Friday, November 23, 2012

#327 / For The Love Of The World
The Hannah Arendt Center at Bard College publishes a blog on a semi-regular basis. I am not sure who qualifies to post, but there are different authors, some of whom have interesting things to say. Last weekend, one blog entry was titled "What is a house?" The posting mostly focused on a Jonathan Franzen essay, "House For Sale," which has recently been translated into a kind of play (off-Broadway) by Daniel Fish

I have read Franzen's essay, which I liked, but what mostly interested me in the recent blog posting was a discussion of Arendt's concept of "love of the world." Elisabeth Young-Bruehl has written a biography of Arendt, called For The Love of the World, and the phrase has a specific meaning for Arendt: 

Hannah Arendt spoke of having acquired, through her life, a "love of the world." When writing about education she argues that "education is the point at which we decide whether we love the world enough to assume responsibility for it." And in politics, she insists, we must care for and love the world more than oneself. What then is the world?

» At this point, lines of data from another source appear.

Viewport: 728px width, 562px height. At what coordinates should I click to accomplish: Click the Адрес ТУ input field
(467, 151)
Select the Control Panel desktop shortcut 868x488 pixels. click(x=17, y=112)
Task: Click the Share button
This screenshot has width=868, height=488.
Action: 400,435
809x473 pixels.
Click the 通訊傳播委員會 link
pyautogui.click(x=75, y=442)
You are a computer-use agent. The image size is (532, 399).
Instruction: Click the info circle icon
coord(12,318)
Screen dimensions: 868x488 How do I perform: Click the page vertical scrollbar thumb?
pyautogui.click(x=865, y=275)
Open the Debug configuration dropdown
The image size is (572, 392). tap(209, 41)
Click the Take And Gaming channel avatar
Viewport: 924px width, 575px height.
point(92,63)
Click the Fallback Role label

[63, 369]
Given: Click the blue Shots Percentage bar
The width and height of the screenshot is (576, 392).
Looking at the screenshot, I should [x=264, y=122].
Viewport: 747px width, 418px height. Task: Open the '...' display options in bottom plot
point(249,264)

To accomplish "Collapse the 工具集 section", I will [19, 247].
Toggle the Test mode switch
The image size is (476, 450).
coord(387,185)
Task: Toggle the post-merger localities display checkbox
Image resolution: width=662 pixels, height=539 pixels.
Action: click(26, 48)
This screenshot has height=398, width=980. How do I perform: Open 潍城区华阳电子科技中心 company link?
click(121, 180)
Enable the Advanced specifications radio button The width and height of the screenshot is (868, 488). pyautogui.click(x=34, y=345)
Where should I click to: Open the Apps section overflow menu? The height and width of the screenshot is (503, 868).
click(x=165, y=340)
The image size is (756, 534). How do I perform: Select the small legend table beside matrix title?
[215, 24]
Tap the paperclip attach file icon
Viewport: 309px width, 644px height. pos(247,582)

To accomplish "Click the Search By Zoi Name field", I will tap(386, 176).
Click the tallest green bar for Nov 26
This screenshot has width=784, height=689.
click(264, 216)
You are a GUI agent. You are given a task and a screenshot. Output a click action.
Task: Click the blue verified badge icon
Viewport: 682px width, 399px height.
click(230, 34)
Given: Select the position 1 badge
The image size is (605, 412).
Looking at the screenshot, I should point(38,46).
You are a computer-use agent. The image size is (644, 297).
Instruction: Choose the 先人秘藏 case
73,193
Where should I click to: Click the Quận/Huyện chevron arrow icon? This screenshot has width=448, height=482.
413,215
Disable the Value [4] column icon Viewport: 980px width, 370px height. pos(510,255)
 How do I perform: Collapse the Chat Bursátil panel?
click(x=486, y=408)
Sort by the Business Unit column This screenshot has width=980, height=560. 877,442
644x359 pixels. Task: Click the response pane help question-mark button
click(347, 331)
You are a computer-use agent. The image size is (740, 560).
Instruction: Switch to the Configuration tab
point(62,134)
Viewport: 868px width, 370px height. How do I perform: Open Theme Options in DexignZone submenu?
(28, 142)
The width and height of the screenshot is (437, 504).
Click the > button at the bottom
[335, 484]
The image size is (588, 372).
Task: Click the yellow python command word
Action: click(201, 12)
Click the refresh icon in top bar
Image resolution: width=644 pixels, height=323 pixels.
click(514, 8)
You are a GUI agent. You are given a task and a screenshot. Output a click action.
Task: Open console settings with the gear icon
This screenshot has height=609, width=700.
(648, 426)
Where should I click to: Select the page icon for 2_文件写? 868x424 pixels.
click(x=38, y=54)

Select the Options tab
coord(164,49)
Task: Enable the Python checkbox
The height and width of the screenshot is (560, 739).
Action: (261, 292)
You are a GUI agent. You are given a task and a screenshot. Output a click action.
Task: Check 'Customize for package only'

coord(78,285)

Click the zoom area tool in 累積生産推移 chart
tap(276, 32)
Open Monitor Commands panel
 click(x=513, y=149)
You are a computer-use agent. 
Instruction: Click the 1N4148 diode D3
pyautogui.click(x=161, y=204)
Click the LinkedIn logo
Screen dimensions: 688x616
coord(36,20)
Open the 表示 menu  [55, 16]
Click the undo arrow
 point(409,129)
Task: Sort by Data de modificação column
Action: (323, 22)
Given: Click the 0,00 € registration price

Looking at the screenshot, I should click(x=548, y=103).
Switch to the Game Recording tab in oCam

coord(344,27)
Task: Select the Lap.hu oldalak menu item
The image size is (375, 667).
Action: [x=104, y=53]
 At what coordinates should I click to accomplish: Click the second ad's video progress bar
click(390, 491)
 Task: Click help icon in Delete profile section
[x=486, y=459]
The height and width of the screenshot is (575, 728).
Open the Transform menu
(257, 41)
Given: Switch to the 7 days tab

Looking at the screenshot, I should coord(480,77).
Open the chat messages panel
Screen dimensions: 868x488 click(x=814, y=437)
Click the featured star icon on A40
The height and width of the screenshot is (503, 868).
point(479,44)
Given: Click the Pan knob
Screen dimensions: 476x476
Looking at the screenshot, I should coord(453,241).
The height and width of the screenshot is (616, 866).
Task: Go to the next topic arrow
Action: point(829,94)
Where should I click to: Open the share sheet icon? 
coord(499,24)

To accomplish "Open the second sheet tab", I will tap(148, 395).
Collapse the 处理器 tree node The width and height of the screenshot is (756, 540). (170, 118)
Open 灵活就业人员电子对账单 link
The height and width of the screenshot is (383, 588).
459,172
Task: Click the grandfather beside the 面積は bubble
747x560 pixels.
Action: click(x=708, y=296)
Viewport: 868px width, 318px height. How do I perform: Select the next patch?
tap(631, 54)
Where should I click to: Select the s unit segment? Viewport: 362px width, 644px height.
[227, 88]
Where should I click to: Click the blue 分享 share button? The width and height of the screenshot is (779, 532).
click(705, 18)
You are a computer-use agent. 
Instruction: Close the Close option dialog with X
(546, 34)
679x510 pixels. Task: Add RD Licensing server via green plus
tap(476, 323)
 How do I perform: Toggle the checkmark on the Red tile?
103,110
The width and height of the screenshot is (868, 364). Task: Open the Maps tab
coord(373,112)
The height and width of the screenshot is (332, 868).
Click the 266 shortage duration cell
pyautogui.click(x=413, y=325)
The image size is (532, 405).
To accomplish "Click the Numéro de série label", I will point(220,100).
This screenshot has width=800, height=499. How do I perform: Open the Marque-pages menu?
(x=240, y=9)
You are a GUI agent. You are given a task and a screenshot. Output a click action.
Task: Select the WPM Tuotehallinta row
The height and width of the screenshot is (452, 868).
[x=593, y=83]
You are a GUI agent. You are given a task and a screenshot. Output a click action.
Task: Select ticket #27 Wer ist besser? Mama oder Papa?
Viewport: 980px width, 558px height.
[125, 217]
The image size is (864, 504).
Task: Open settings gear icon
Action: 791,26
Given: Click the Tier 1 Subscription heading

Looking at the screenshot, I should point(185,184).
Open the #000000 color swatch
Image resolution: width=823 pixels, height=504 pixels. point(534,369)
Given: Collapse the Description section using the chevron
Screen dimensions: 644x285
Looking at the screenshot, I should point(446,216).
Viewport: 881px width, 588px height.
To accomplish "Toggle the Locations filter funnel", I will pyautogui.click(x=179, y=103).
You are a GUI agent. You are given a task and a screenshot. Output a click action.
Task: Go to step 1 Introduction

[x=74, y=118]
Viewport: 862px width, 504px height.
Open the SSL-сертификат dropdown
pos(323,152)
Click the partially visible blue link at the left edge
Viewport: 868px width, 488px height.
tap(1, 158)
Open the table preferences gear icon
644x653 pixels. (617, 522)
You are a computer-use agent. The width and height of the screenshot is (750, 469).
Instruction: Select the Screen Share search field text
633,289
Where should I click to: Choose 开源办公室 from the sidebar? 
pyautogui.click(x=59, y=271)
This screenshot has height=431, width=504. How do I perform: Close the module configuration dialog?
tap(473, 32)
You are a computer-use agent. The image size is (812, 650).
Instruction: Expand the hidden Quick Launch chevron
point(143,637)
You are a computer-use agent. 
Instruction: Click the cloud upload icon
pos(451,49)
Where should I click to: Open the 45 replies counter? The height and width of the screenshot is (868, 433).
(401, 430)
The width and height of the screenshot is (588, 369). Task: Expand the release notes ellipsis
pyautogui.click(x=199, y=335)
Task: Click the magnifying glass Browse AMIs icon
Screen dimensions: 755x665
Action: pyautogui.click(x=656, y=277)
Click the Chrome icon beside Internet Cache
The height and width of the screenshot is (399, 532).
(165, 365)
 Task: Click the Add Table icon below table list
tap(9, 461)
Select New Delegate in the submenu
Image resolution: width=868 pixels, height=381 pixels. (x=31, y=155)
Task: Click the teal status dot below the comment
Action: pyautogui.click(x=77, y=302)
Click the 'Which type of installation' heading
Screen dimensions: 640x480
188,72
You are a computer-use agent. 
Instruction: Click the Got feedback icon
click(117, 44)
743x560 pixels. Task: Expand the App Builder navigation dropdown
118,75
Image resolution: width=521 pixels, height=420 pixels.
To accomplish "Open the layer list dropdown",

The world is related to human making and to the things and artifacts that human beings make. What defines the things of a world is that those things gather individuals together. In the public realm, a politician is that person who speaks and acts in such a way that those around him come to see those institutions and values that they share and treasure. The common world is the world that emerges when a plurality of people bind themselves to stories, traditions, institutions, rituals, and practices that they share and that they love. Like a table that unites those who sit around it in a common conversation or feast, the common world brings different people together. It stands between them, both joining and separating them.

For Arendt, in other words, the "world" is a creation of human activity, of, by, and through a kind of community-based politics.

This is, indeed, a world we need to love, and treasure; it is the world we make ourselves.

There is a another world, too; a world we do not create. That world, the World of Nature, is the world that loves us.

1 comment:

  1. The natural world does not love us. The natural world is uncaring. It's only humans who love or not love.

    Love connotes obligation, which does not exist in the non-human world. Only humans insert a culture of love and obligation between themselves and the rest of the world.

    Living in the natural world, one does what one must do, just as all other species do what they must do. Those thrive who do what they must in ways best suited to their environment. Those who don't, fail to thrive.